▶ EXTRACT TO READ:
The name army ant (or legionary ant or marabunta) is applied to over 200 ant species in different lineages. Because of their aggressive predatory foraging groups, known as "raids", a huge number of ants forage simultaneously over a limited area.

Another shared feature is that, unlike most ant species, army ants do not construct permanent nests; an army ant colony moves almost incessantly over the time it exists. All species are members of the true ant family, Formicidae, but several groups have independently evolved the same basic behavioural and ecological syndrome. This syndrome is often referred to as "legionary behaviour", and may be an example of convergent evolution. (Note: "There are also interesting [evolutionary] convergences within the ants. Although most ant colonies live a settled existence in a fixed nest, there seems to be a successful living to be made by wandering in enormous pillaging armies. This is called the legionary habit." (Dawkins 1986))

▶ GIVEN DATA:
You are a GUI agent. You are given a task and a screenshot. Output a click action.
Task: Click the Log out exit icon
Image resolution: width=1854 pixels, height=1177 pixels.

▶ ABOUT THIS EXERCISE:
Answer these questions from the text on army ants.
(a) To how many ant species is the name army ant applied?
(b) What kind of nest do army ants not build?
(c) To which family do all army ant species belong?

▶ EXERCISE ANSWER:
(a) Over 200.
(b) Permanent nests.
(c) The true ant family, Formicidae.